Pull out every line below that contains the word "image" and copy each one in full.

==================================================

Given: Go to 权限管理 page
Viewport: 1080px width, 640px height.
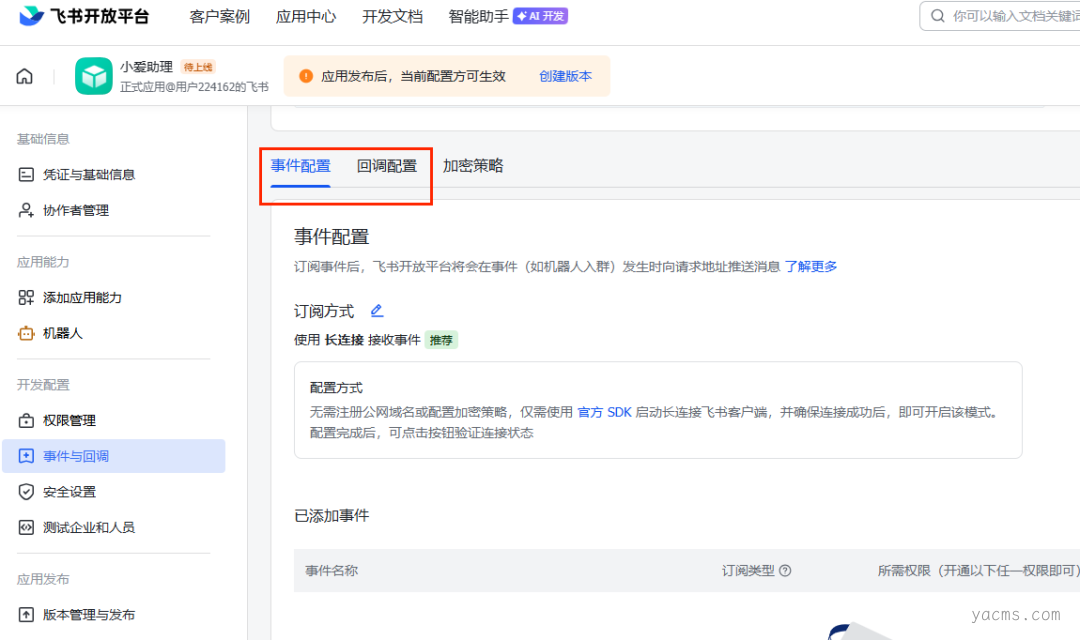Looking at the screenshot, I should tap(69, 421).
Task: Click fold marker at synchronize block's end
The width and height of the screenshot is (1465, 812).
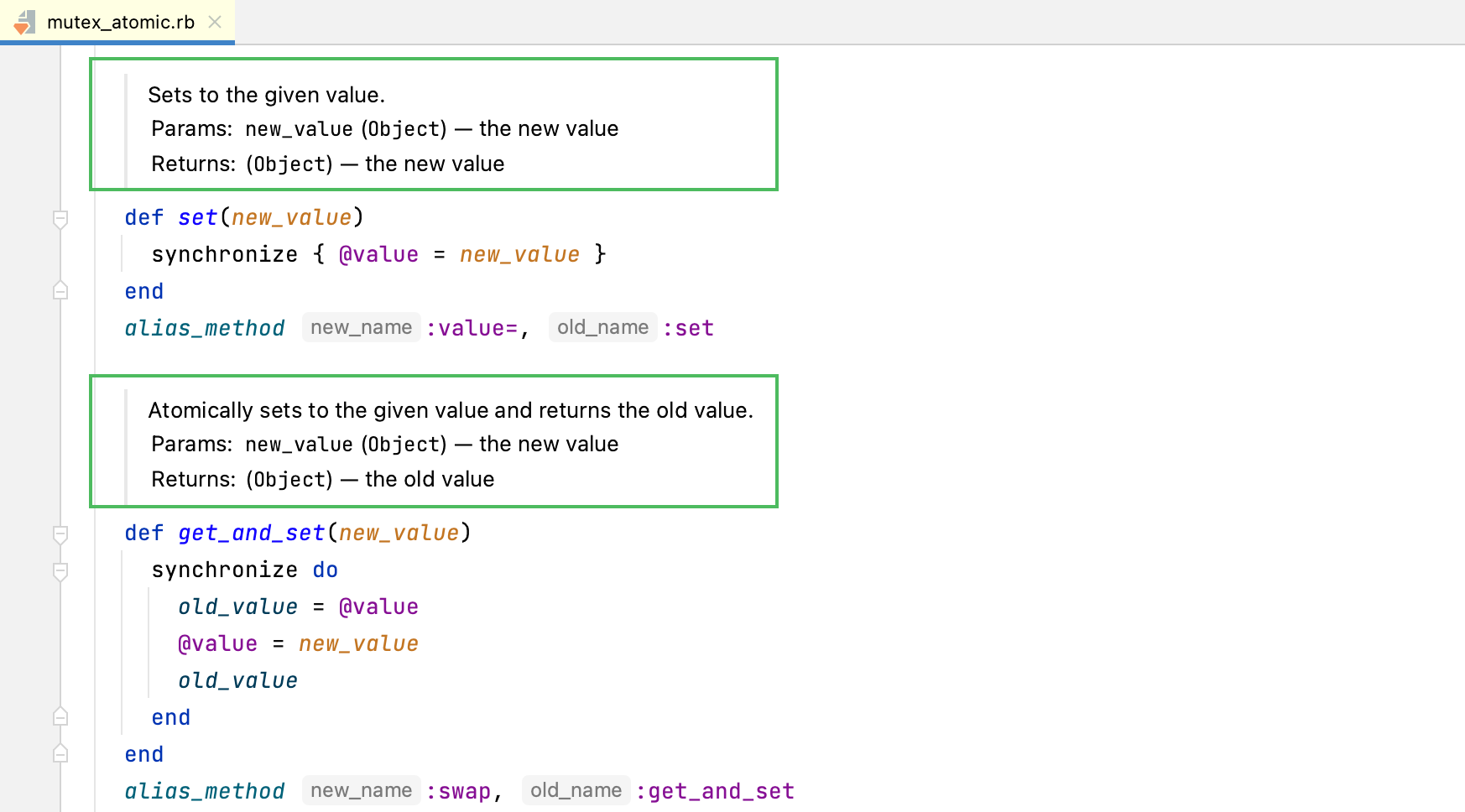Action: click(60, 717)
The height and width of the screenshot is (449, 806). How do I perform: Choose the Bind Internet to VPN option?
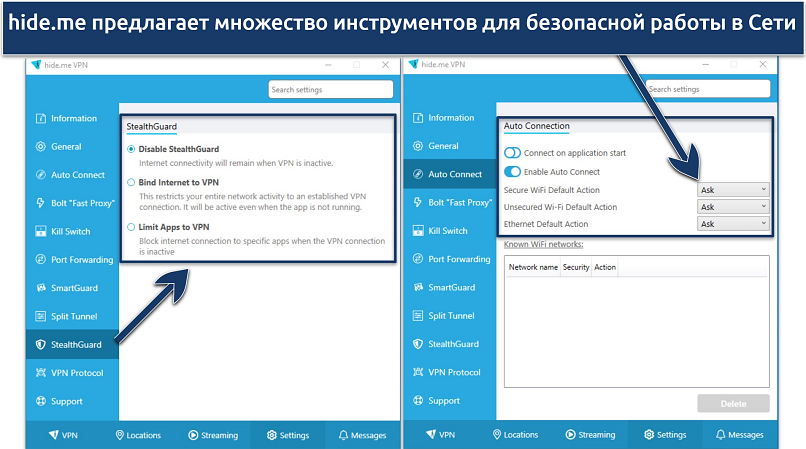pyautogui.click(x=131, y=183)

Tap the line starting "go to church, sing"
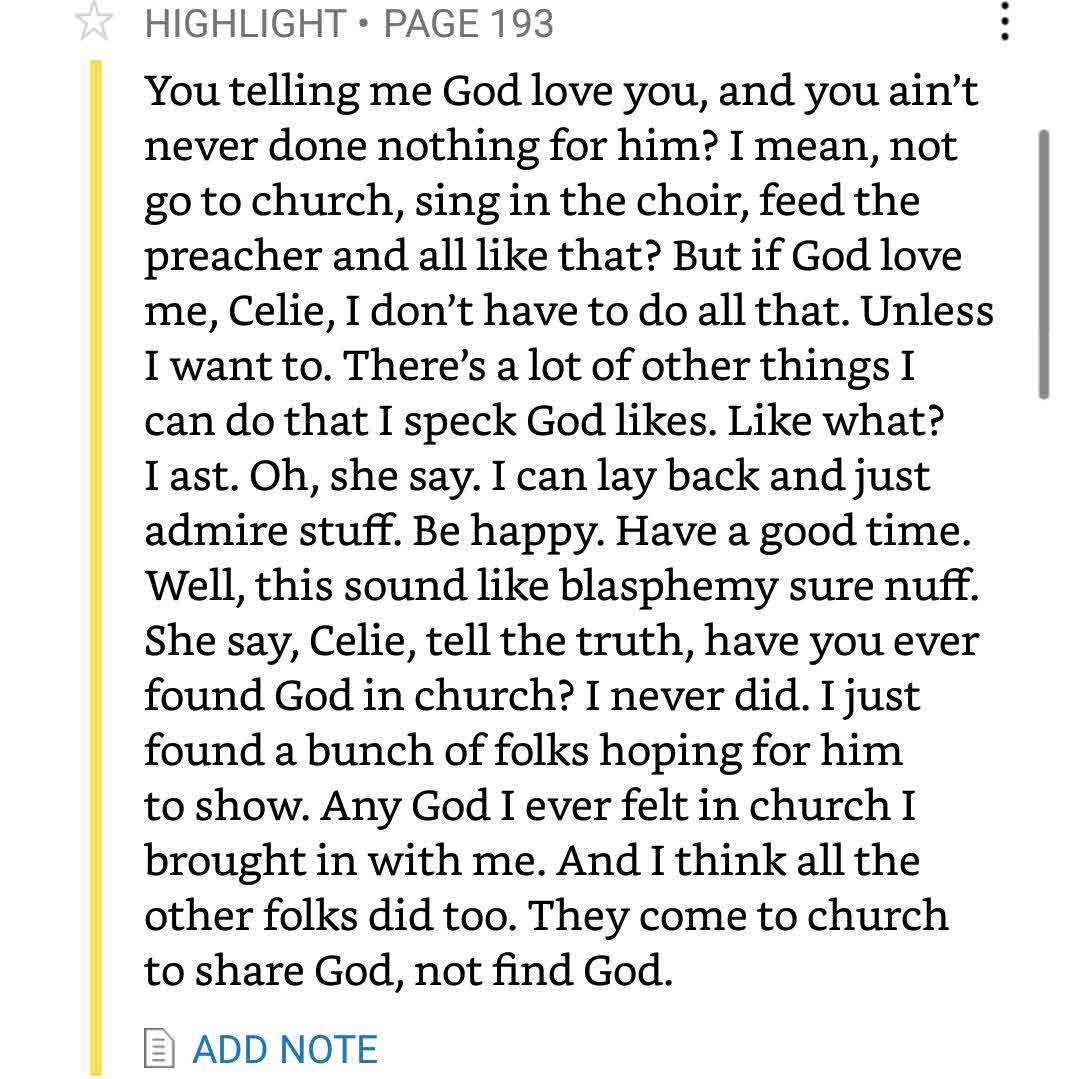[x=532, y=201]

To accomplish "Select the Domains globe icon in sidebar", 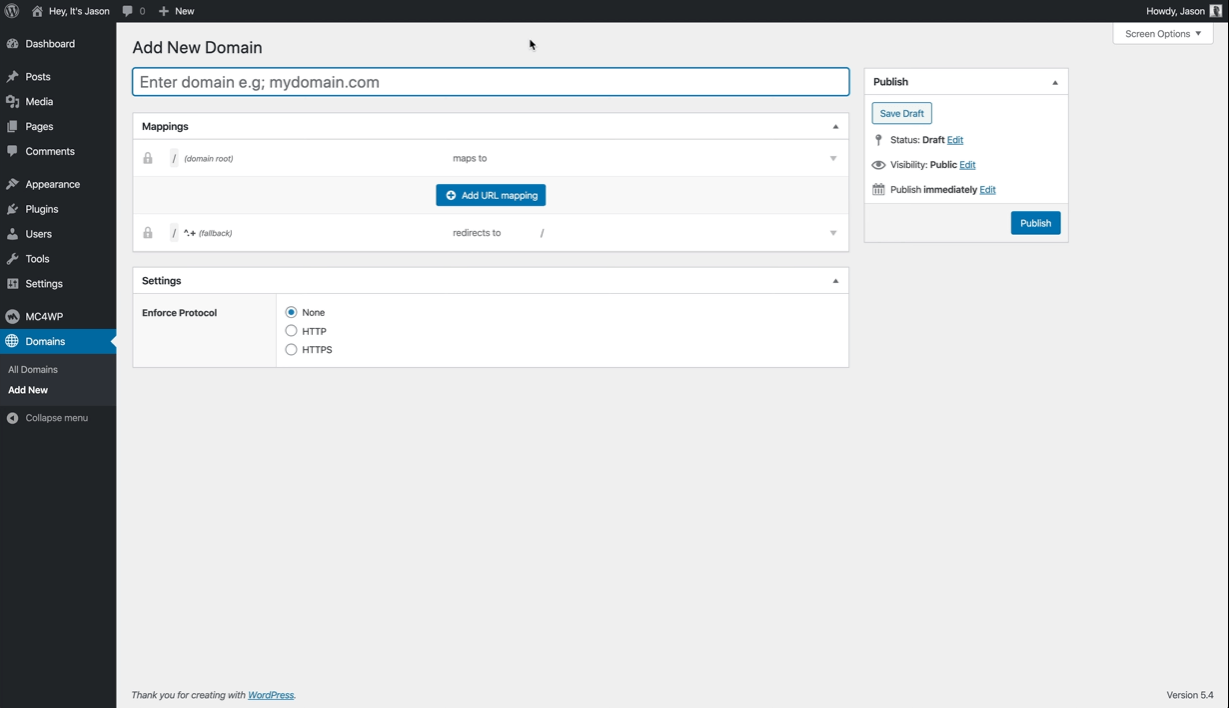I will click(x=14, y=341).
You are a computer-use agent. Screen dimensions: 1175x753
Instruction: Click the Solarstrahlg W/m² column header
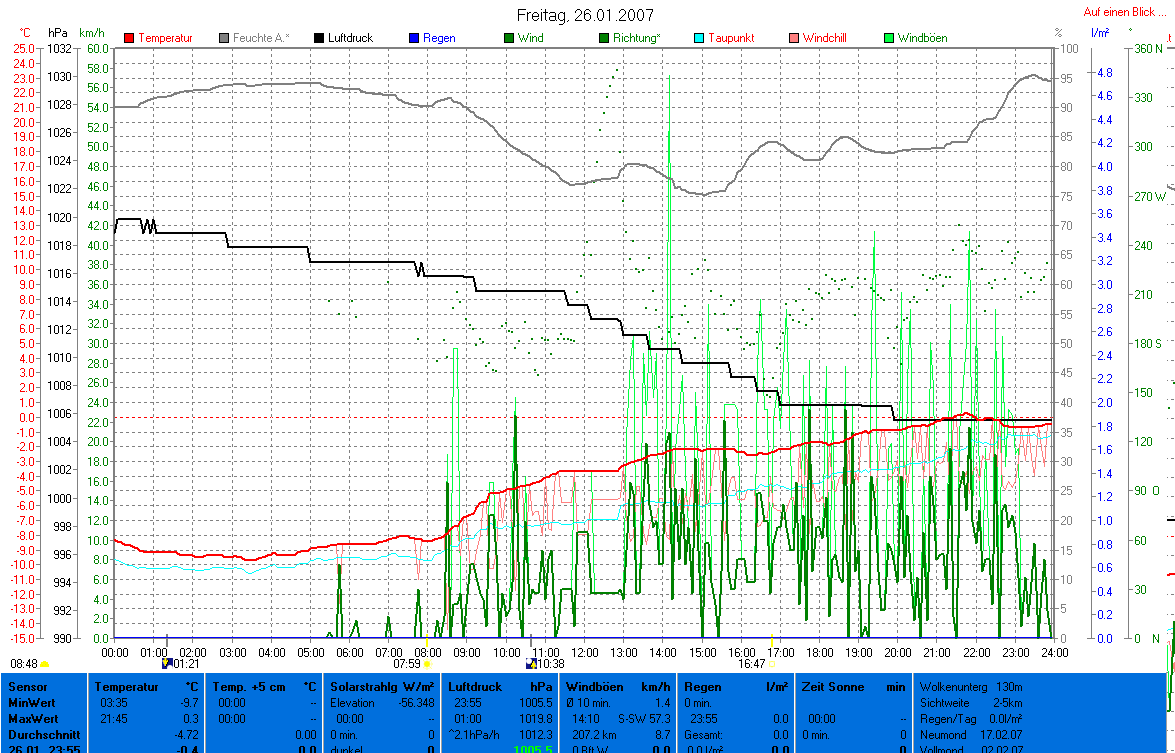click(x=380, y=687)
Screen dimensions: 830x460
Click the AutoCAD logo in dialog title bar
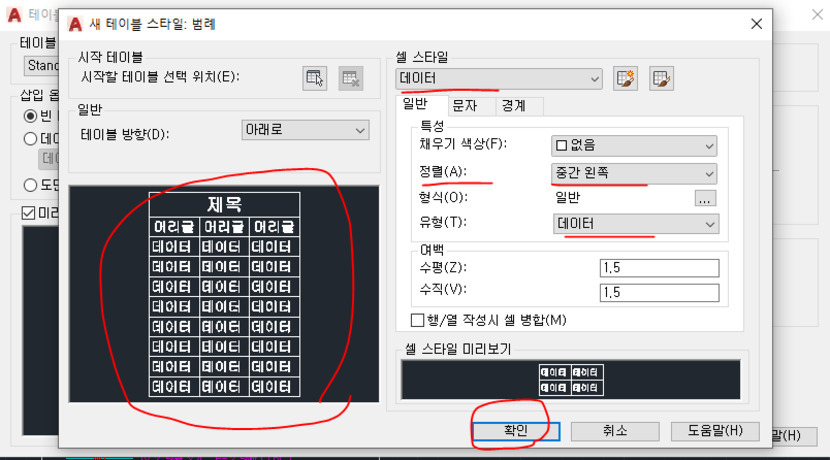click(x=75, y=23)
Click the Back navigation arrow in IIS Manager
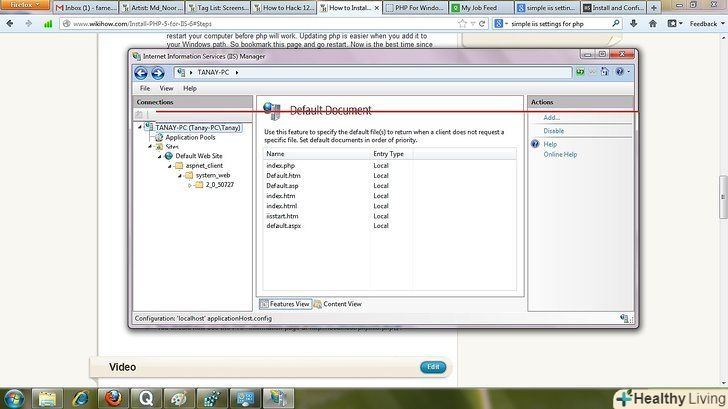The width and height of the screenshot is (728, 409). (141, 72)
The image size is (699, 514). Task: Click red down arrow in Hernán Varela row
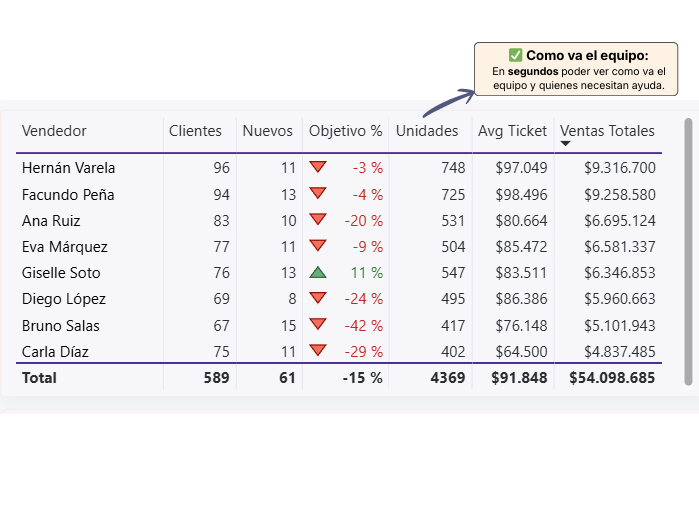(x=318, y=167)
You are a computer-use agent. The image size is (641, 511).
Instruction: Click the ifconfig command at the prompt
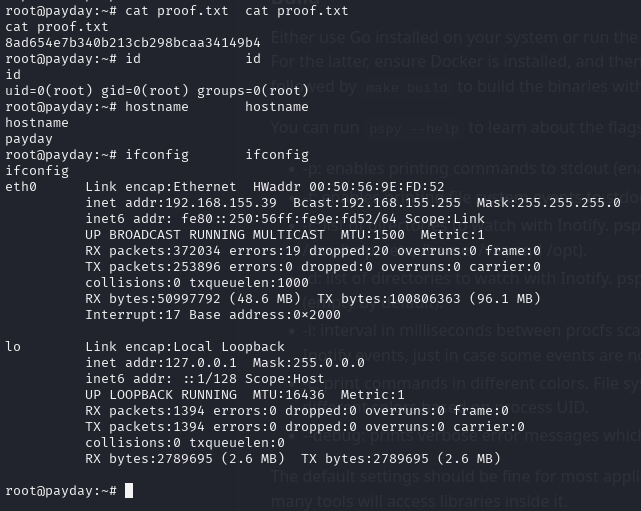coord(157,155)
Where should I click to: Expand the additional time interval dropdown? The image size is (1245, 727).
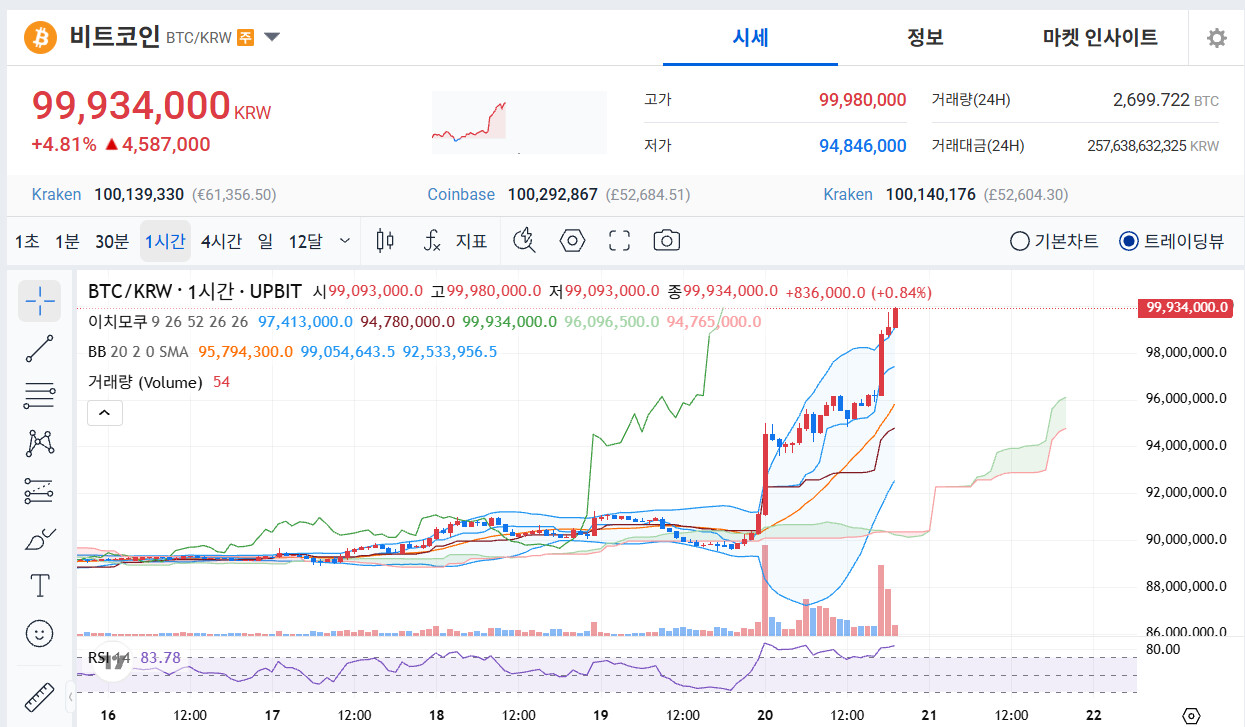(x=345, y=241)
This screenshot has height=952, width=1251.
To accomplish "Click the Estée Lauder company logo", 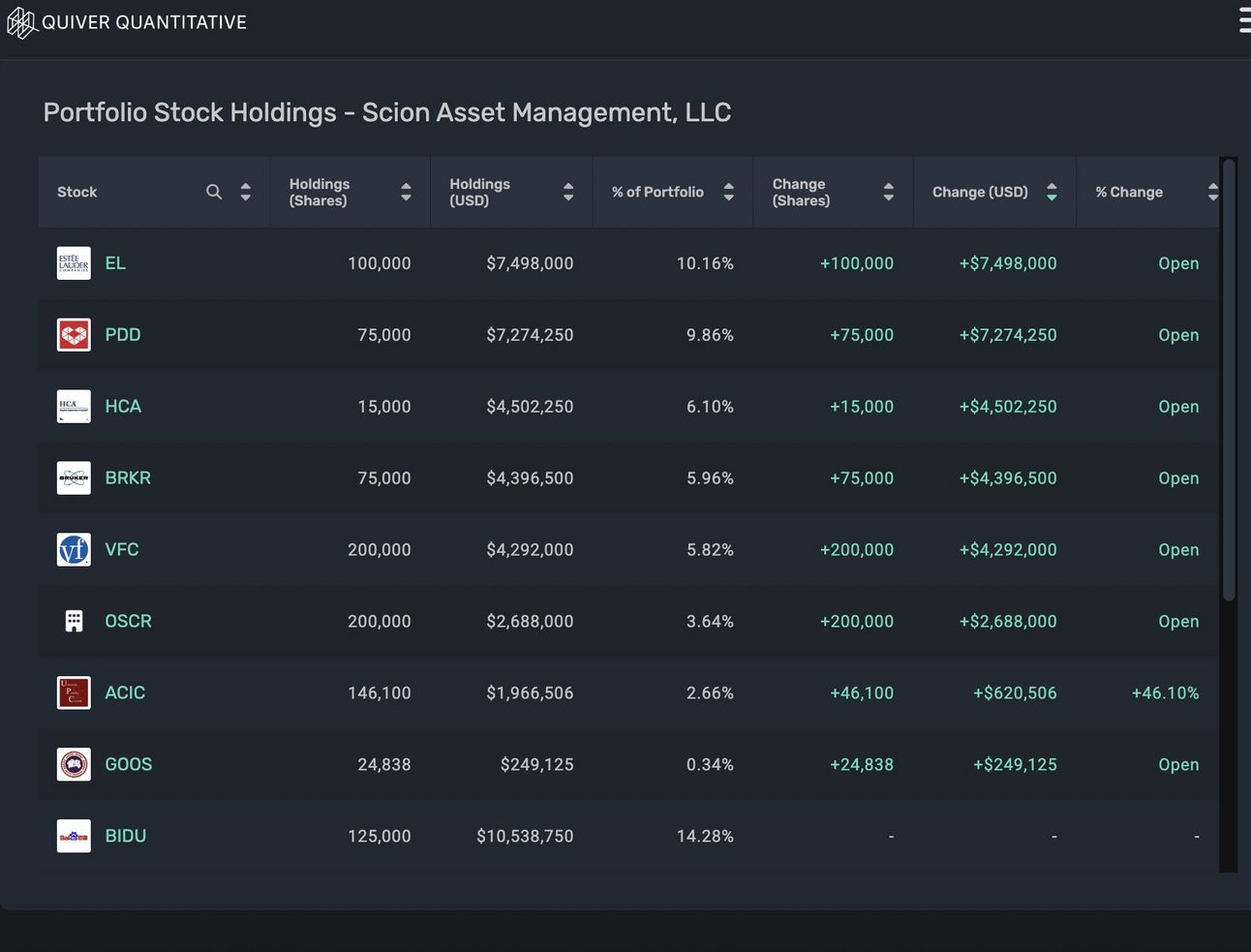I will (x=74, y=263).
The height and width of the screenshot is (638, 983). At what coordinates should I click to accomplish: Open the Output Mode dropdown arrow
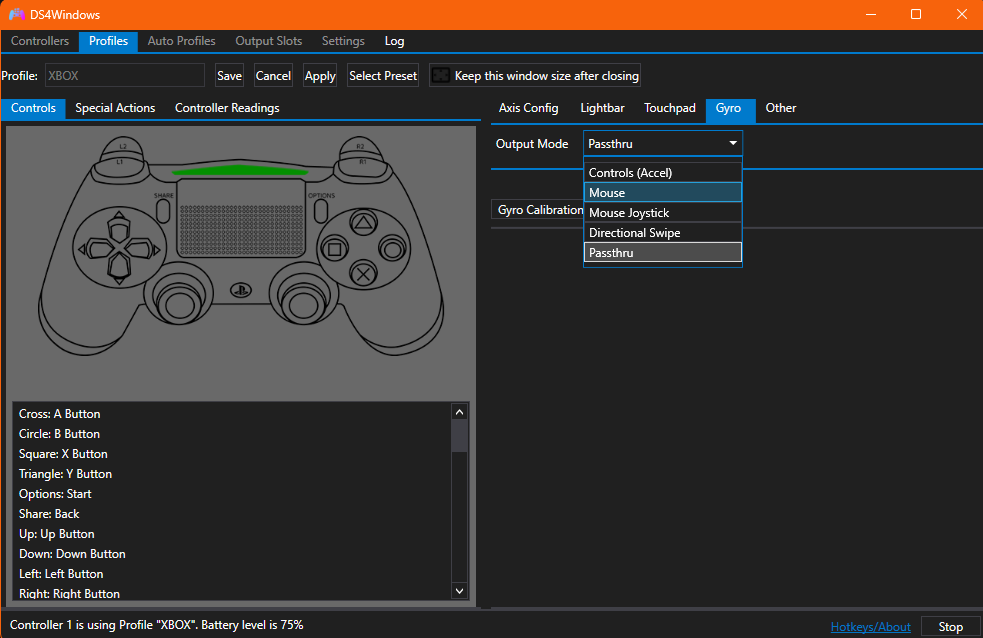click(732, 144)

==================================================

TASK SOLUTION →
The image size is (699, 514). Task: Click red down arrow in Hernán Varela row
You are a computer-use agent. The image size is (641, 511).
Where should I click to: Expand the additional time interval dropdown? The image size is (1245, 727).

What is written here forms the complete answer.